Они танцевали на мёртвых кораллах,
Они обнимали друг друга за плечи,
Они говорили безумные речи,
И их было много, и им было мало…

Её звали Виртой, Его звали Гурном,
Они шли сквозь поле к огромным воротам,
Она была дурой, а Он был уродом,
Ей было легко, а Ему было трудно.

Под ночь город крепко задраивал щели,
Чтоб было невмочь проскочить даже крысе,
Не то что шуту и бездарной актрисе,
Что пятые сутки не пили, не ели.

Они подходили к пределу заката,
Когда горизонтом тянуло по башне,
Когда заиграли контрастностью пашни,
И звёзды построили корпус парада.

И мертвые звуки дрожали обманом,
Вибрируя ветром в несчастных кибитках,
Маячили люди в тяжёлых накидках,
И тонкий костёр грел нутро каравана.

Они оставались в разрушенном поле,
Укрытом морозом резиновой ночи.
Ей было легко, Ему было не очень,
Он мучился страстью, но более – болью.

«Послушай», - шептал он траве или Вирте,
Когда лунный свет обнимал её косы,-
«Я вечно страдал от безумных вопросов,
Что таяли ночью в бессмысленном флирте.

Ты видишь меня, негодяя для бога,
Я вижу улыбку в твоих очертаньях,
Ты стала звездой моего воздержанья,
До крайнего часа, до позднего срока.

Скажи, отчего твои нежные взгляды,
Ласкают прохладой пугающей бури,
И я говорю про себя об Амуре,
Что дробит сердца, но не просит награды.

Наёмный убийца, но он под крылами,
И лук его точен, склоняя к разврату…
Но я ощущаю лишь боль и прохладу,
И я не могу прикоснуться руками.

Скажи, отчего мне такие приметы,
Что глядя на звёзды, я вижу раскаты,
И волны суровы, и гибнут пираты,
Которые также искали ответы…

Я верю в тебя, но проклятие краха
Пронзает мне грудь от божественных плясок,
Что ты разожгла возле Римских колясок,
И плакали люди, и плакала плаха.

На площади рукоплескали убийцы,
На площади пели воровки и воры…
И плакали башни, и плакали горы,
И я растворялся в рыдающих лицах.»

«Я пела тебе, танцевала и пела,
Я жадно глотала твои воздыханья,
Я жадно ловила глаза и дыханье»,
Сказала Она, улыбаясь несмело, -

«Я видела, башни махали крылами,
Усталые мельницы резали небо,
И где-то ты был, но со мною ты не был,
И я приближала тебя вечерами.

Какая нелепая, право, равнина,
Какие безумные, право, Амуры…
Любовь бедняка и законченной дуры,
И я её пела, плясала, хранила.

Ты можешь плевать в эти душные травы,
Ты можешь латать эти звёздные дыры…
Я всё проиграла, я всё позабыла,
Налей мне вина – этой жуткой отравы!

Не надо вина!
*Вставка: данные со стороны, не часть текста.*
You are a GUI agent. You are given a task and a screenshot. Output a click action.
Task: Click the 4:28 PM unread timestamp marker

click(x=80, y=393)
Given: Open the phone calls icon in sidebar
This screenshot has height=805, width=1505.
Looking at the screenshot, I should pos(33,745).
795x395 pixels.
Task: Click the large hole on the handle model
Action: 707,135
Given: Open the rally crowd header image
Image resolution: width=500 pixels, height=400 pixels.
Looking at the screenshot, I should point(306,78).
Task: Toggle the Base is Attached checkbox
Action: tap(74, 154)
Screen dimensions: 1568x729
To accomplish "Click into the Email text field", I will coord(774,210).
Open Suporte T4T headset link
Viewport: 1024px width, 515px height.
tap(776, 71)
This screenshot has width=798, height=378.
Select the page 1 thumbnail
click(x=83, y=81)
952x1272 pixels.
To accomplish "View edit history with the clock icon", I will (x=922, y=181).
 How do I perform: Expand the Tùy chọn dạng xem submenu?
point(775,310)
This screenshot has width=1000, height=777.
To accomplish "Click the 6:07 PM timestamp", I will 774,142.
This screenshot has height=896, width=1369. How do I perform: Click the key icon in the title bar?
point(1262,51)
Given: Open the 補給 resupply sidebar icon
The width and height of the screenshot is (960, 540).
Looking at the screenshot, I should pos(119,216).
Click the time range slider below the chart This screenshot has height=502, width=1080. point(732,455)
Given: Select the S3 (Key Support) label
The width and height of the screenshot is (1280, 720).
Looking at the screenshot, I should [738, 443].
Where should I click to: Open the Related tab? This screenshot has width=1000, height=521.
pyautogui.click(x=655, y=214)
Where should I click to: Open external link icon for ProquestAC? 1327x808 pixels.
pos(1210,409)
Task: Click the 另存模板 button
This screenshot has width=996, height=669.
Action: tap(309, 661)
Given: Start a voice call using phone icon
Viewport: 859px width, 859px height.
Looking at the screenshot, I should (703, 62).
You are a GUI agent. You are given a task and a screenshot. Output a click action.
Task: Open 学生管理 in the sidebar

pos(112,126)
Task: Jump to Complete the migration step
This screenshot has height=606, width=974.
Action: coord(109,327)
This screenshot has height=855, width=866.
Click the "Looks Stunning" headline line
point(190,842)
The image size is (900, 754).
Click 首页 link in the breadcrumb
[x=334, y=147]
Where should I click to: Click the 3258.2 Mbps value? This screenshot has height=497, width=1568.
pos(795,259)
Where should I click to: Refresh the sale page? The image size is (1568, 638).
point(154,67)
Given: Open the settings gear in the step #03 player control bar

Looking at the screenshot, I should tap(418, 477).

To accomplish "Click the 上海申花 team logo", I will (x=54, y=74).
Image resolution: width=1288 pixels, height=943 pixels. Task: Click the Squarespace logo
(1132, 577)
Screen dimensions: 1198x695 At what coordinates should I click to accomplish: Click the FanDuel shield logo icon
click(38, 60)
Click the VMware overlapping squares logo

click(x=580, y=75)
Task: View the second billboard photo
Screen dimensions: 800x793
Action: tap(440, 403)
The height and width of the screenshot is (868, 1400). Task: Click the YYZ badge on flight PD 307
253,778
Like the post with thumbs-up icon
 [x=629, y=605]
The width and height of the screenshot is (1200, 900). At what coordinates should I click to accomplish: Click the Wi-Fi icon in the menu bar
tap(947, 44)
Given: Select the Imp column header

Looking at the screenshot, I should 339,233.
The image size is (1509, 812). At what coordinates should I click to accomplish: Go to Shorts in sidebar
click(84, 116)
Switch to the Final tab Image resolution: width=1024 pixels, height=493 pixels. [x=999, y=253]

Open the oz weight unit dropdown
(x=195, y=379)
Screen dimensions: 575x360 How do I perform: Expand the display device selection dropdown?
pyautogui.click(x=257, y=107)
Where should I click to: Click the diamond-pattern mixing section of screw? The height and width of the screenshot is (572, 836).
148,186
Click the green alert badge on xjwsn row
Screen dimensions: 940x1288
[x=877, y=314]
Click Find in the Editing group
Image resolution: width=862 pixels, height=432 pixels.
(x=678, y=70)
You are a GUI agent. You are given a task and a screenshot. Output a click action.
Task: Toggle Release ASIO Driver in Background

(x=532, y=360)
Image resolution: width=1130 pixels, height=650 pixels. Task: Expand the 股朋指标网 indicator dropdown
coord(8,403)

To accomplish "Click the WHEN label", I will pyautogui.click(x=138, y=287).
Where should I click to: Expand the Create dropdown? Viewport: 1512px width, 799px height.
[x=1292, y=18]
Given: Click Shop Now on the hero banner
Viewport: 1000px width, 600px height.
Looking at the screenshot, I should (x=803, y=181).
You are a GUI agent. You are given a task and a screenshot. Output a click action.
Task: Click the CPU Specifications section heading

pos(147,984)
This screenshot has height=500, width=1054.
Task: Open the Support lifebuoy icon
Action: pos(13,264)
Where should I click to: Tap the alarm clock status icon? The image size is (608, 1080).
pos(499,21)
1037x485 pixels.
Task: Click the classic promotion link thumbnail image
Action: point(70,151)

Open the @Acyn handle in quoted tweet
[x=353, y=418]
Денег нету для хлеба!
Целуй же меня до бескрайнего мира…
Ты был моим богом, и станешь кумиром,
И где-то ты был, но со мною ты не был.

И если оставлю я крови чуть-чуть,
В моих разорённых безумием жилах,
Я буду кричать, что могла и любила,
Ты не был со мною, так просто побудь!

Они обнимали друг друга за плечи,
Они наедались словами друг друга,
Им пела луна очертания круга,
И ночь запивала их глупые речи…

Скрипели ворота под штурмом крысиным,
И где-то чума убивала пространство…
Её беспокойность, его шарлатанство,
Да кислый закат отдавал апельсином.

Безумна картина, правдивы желанья,
Костёр прогорел, угли пели золою,
И так вот случается с ними порою,
Что ночь под луною длинней расставанья.